There should be no reason why the teenage patient with a disability cannot aspire to become a doctor or nurse
Over the last year I’ve been contacted by a number of doctors who have a disability and who are struggling to work in a health service which demands so much. This coincided with a patient pointing out that none of the staff in the hospital “looked like him”. We were chatting about future jobs and he said he’d love to work in a hospital, but never could because of his physical disability. This is sad, and a terrible indictment of a health service which does not appear to reflect the many kinds of people in our country. Role modelling is one of the most powerful methods of changing behaviour and attitudes – could our healthcare system do better?
Our education system has made considerable progress, with the Disability Access Route to Education (DARE) at secondary level, and the Higher Education Authority (HEA) funded support of access programmes at third-level. One young doctor I spoke to had availed of support throughout their education, but now found themselves adrift in a clinical role where they are expected to work long hours and night shifts. The assessment process for a reduction in hours is through the lens of health and safety and places the emphasis on risk assessment and mitigation – risk to the healthcare worker asking for reasonable accommodation, and risk to patients and colleagues. This perspective operates as a barrier to staff with disabilities and limits their access to further training and achievement of competencies. The implicit threat of not being ‘signed off’ is ever present and built into the system. They see their peers surging ahead, which makes them feel even more devalued, and may contribute to a sense of regret in choosing a career in healthcare.
Recently, I was filling out an application form for a newly established State body. It was heartening to be asked questions about disability, gender, ethnicity, and caring responsibilities outside of employment. Although I have had many jobs in healthcare, I’ve never been asked those questions before. If data is not being collected on the people who work in our health service, how can we measure and adjust the level of change required to make life easier for colleagues who have a hidden or more obvious disability? It’s silent discrimination if the employment system is not actively addressing the needs of people based on the grounds of age, gender identity, ethnicity, and disability.
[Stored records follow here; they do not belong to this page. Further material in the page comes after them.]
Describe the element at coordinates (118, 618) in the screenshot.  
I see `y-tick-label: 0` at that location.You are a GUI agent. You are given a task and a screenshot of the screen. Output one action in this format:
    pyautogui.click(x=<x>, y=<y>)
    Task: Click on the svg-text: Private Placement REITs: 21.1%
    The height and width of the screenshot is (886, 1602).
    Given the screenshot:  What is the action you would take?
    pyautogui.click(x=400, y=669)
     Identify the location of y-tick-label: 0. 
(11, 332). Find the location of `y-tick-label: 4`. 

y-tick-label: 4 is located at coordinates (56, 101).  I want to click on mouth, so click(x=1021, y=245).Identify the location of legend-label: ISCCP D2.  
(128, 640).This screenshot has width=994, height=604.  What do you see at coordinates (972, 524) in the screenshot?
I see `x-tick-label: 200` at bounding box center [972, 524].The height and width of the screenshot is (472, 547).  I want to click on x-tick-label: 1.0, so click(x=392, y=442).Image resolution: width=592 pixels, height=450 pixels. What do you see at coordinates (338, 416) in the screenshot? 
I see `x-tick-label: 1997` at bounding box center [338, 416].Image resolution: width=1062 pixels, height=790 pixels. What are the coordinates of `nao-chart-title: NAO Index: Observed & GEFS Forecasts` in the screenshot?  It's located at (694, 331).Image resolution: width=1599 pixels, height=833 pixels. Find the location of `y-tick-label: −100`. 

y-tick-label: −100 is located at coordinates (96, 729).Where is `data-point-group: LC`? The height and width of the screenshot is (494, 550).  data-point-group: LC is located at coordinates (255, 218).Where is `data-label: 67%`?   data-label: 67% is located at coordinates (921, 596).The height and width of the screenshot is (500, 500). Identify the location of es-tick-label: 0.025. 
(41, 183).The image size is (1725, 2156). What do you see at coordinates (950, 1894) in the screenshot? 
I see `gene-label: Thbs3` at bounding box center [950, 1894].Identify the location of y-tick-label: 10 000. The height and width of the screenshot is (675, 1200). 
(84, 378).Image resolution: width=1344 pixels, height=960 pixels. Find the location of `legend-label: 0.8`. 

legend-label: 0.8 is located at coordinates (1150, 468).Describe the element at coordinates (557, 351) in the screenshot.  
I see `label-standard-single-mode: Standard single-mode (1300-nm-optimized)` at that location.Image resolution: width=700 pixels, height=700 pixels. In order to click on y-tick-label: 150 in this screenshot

Our health service employs more than 120,000 people, delivering care to over five million. There are many who require support to live comfortably. It’s to be expected there will be a significant number of healthcare workers with a declared or undeclared disability or chronic illness. There are legal challenges that can be made to access rights within employment, so why not move ahead of this and address the needs of all staff in a proactive manner, rather than deal with individual claims in an adversarial way.
There should be no reason why the teenage patient with a disability cannot aspire to working and training as a doctor or nurse on the ward. They may become a kind and committed team member caring for future patients in an even better way.
The reason it is difficult for them to pursue such careers at present is that the system is too rigid to make room for their needs, creating obstacles with poor infrastructure, onerous rosters, and assessments based only on hours or placements completed. It is a system set up for a neurotypical, physically able, and well trainee.
Every time a doctor or nurse with a disability moves jobs, they must undergo an occupational assessment and petition for accommodation. If someone enters training with a chronic illness or a disability, they are likely to continue to require accommodation for many years. Repeated assessment is demeaning and acts as a barrier to career progression.
National guidance on access like that developed by the HEA would be a good place to start, combined with collection of employment data. There are already equality and employment laws and unions to support improvement. Guidance with an implementation pathway specific to the healthcare environment could be developed with disability advocacy groups, such as Inclusion Ireland, AHEAD, and the Disability Federation of Ireland, so that it meets the lived experience and is realistic. Postgraduate training bodies and regulators must change their accreditation processes to make them more flexible in the assessment of core competencies so that staff maintain standards of training – within a framework and timeframe that meets their needs.
Speaking up about access to support is one thing – but if we are to improve the experience of healthcare staff and encourage students with disabilities to choose a career in health and social care, tangible action in the workplace is needed. Changing the focus from potential risk to potential benefits for patient care is a switch in perspective that would help.